> _Rows from a dataset_
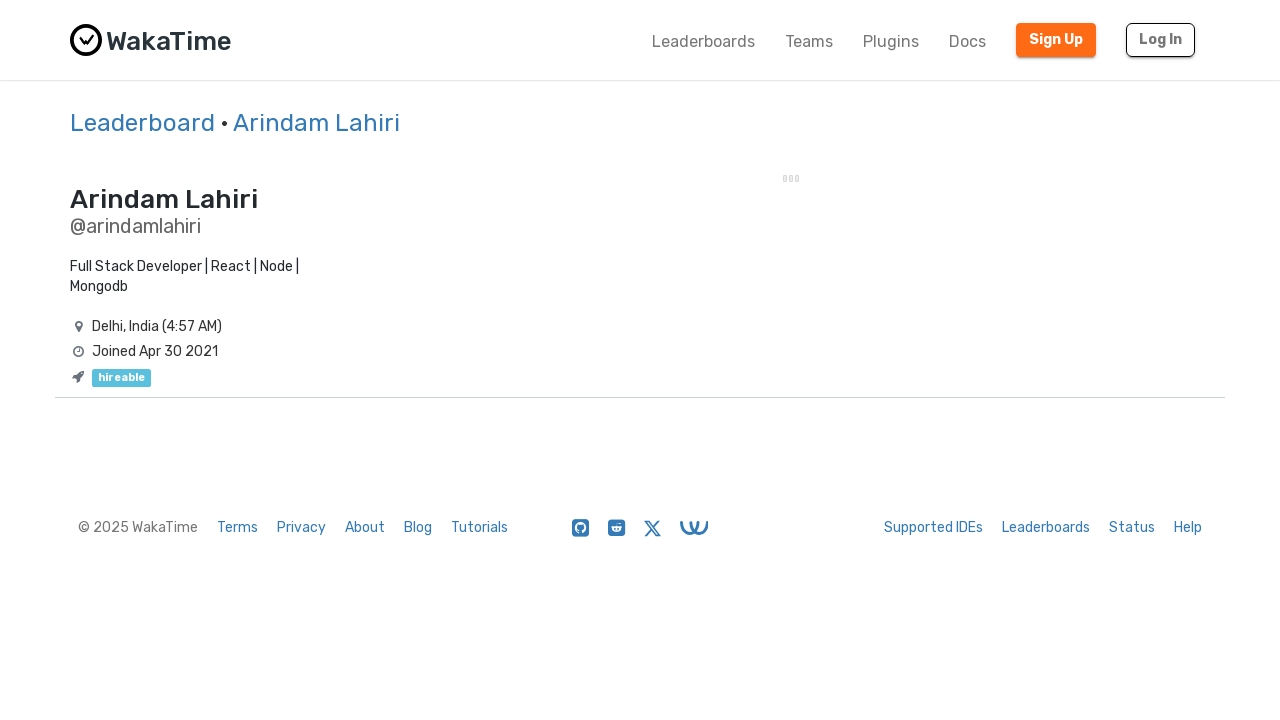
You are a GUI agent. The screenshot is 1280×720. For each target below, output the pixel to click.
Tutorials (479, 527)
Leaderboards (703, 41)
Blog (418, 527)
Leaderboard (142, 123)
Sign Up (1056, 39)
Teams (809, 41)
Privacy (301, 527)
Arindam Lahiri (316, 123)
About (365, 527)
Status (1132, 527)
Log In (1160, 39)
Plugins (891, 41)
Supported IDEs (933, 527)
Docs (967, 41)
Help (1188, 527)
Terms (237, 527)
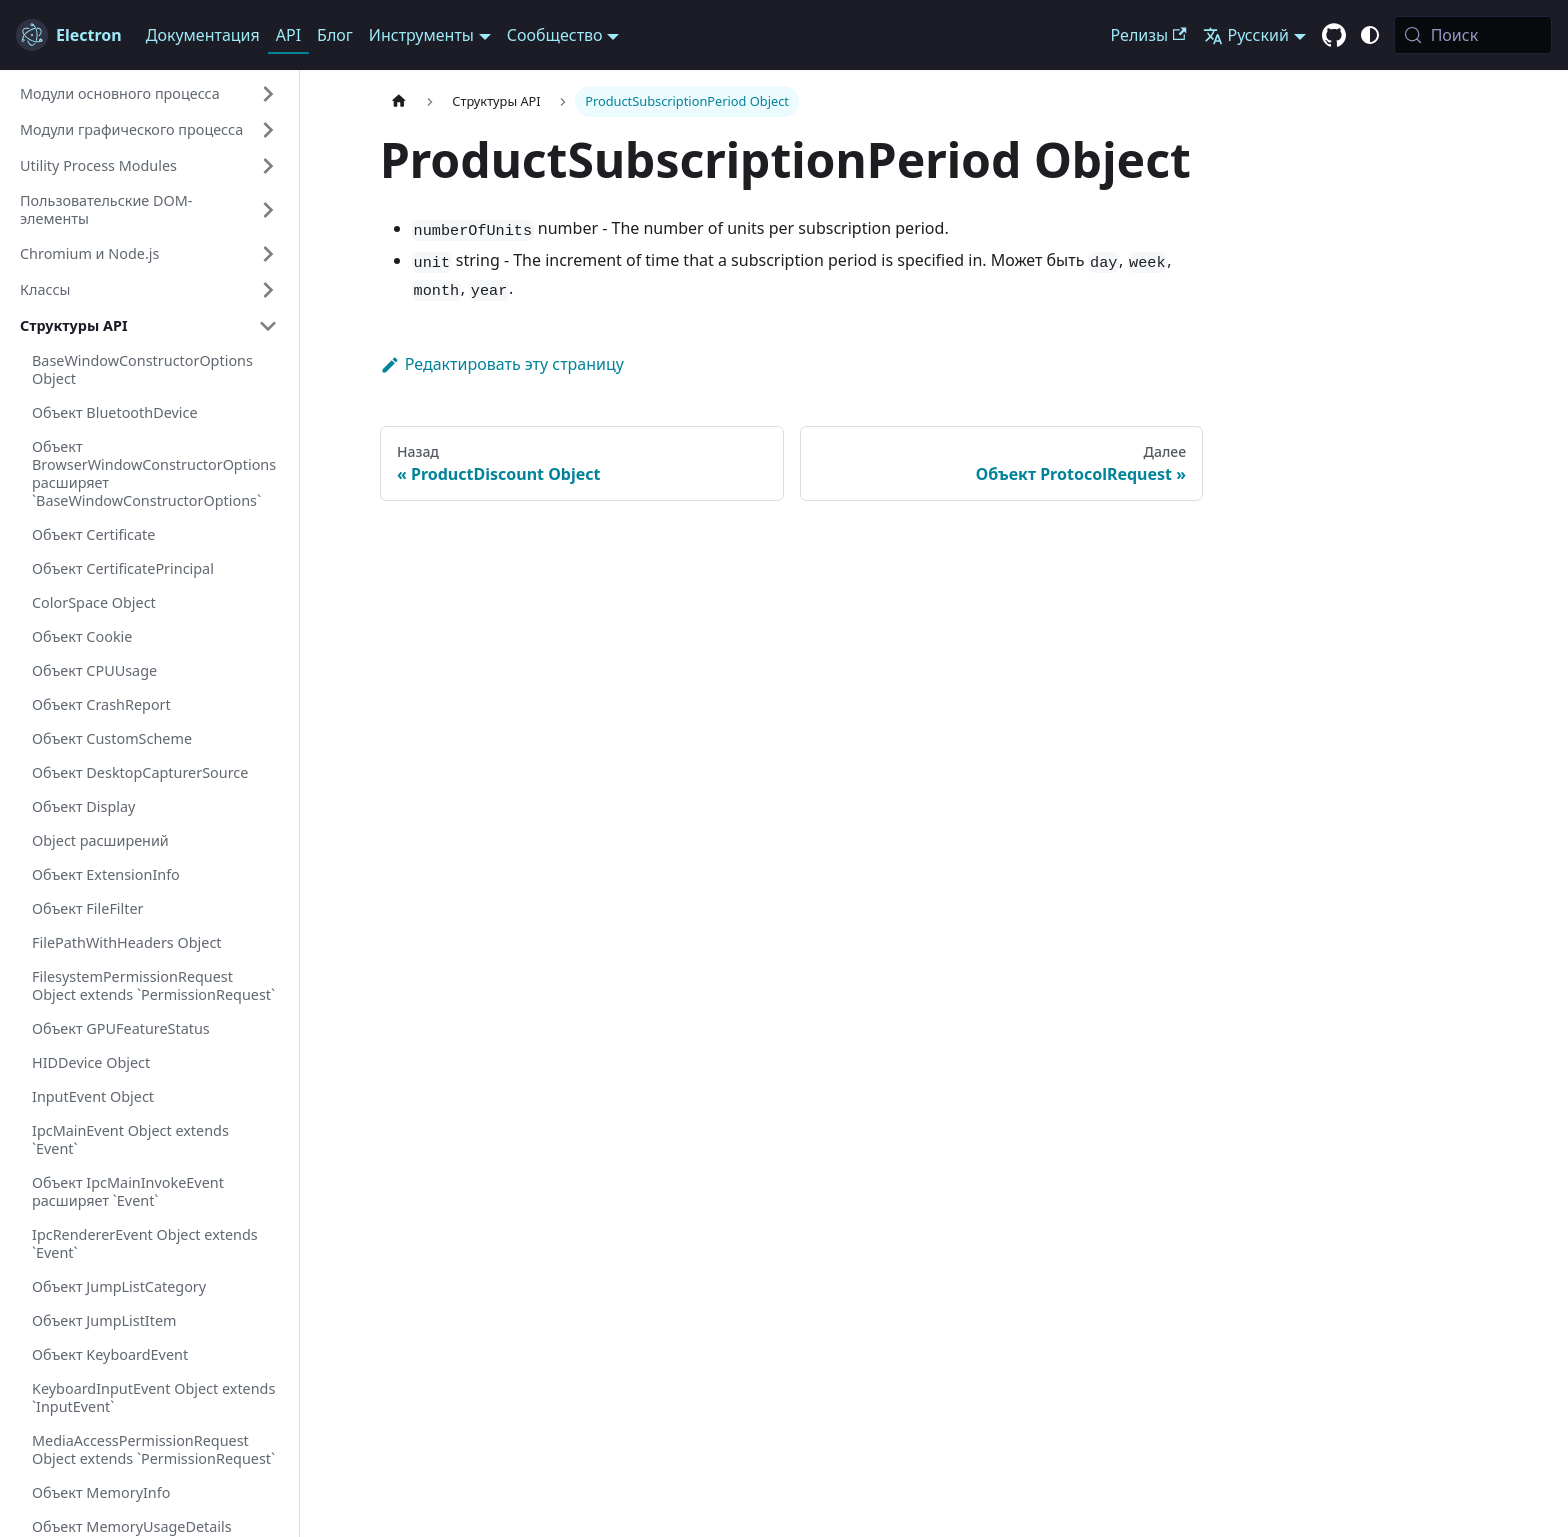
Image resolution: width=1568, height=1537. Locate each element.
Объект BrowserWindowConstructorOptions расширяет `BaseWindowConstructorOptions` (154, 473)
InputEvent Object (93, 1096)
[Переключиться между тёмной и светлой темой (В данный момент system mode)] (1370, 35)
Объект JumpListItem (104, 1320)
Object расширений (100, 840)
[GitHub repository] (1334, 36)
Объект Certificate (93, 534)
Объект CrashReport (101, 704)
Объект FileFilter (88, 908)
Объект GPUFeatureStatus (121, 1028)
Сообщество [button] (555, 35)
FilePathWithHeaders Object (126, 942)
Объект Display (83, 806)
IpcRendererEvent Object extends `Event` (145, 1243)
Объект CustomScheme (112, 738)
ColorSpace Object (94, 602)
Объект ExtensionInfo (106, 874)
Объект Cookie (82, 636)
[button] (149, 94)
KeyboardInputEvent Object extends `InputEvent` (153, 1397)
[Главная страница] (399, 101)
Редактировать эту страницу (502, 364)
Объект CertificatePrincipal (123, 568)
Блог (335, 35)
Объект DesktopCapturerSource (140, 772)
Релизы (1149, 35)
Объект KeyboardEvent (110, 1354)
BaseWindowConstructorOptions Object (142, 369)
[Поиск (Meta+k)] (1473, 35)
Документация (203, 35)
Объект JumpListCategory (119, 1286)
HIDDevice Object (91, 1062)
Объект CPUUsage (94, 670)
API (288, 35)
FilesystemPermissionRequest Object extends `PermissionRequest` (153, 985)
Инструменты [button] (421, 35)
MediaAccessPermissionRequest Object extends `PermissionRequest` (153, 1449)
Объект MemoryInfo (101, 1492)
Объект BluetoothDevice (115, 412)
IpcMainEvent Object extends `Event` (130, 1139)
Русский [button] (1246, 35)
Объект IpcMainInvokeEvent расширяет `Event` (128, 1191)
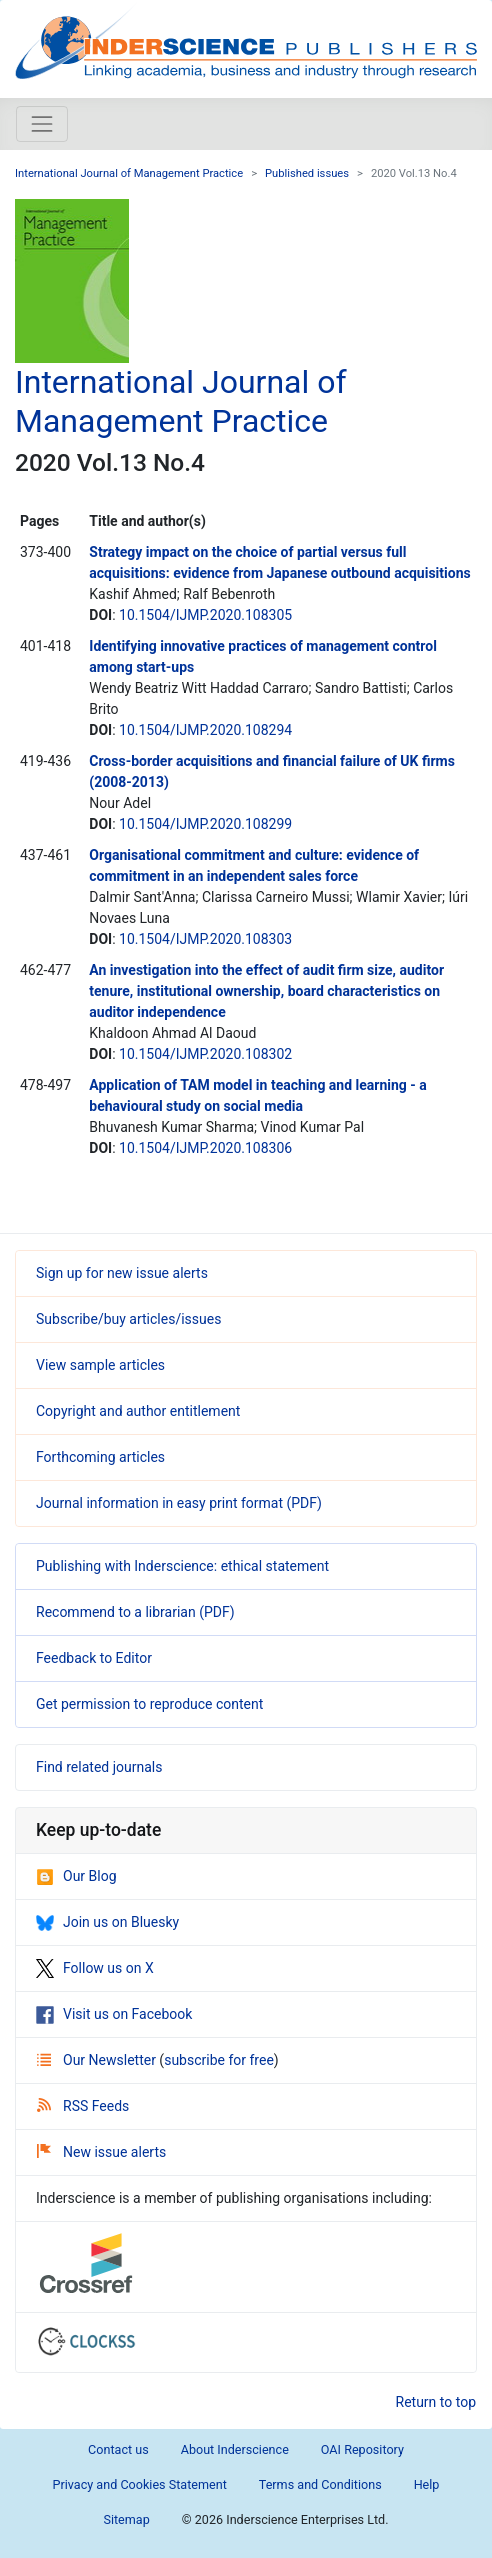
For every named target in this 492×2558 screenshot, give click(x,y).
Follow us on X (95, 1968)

> _What to work on_
Write out the stretch of material from the line containing "Объект CustomScheme (112, 738)" through the line containing "Русский [button] (1246, 35)", giving each line in full but moving every coordinate in the answers by -141.

> _Full solution_
Объект CustomScheme (-29, 597)
ColorSpace Object (-47, 461)
Объект ExtensionInfo (-35, 733)
Объект Cookie (-59, 495)
[button] (8, -47)
KeyboardInputEvent Object extends `InputEvent` (12, 1256)
[Главная страница] (258, -40)
Редактировать эту страницу (361, 223)
Объект CertificatePrincipal (-18, 427)
Блог (194, -106)
Объект DesktopCapturerSource (-1, 631)
Релизы (1008, -106)
Объект KeyboardEvent (-31, 1213)
BaseWindowConstructorOptions Object (1, 228)
[Поиск (Meta+k)] (1332, -106)
Документация (62, -106)
Объект JumpListCategory (-22, 1145)
HIDDevice Object (-50, 921)
Объект CPUUsage (-47, 529)
API (147, -106)
FilesystemPermissionRequest Object extends `PermissionRequest` (12, 844)
Инструменты [button] (280, -106)
MediaAccessPermissionRequest Object extends `PermissionRequest` (12, 1308)
Объект MemoryInfo (-40, 1351)
Объект BluetoothDevice (-26, 271)
IpcMainEvent Object extends `Event` (-11, 998)
Русский [button] (1105, -106)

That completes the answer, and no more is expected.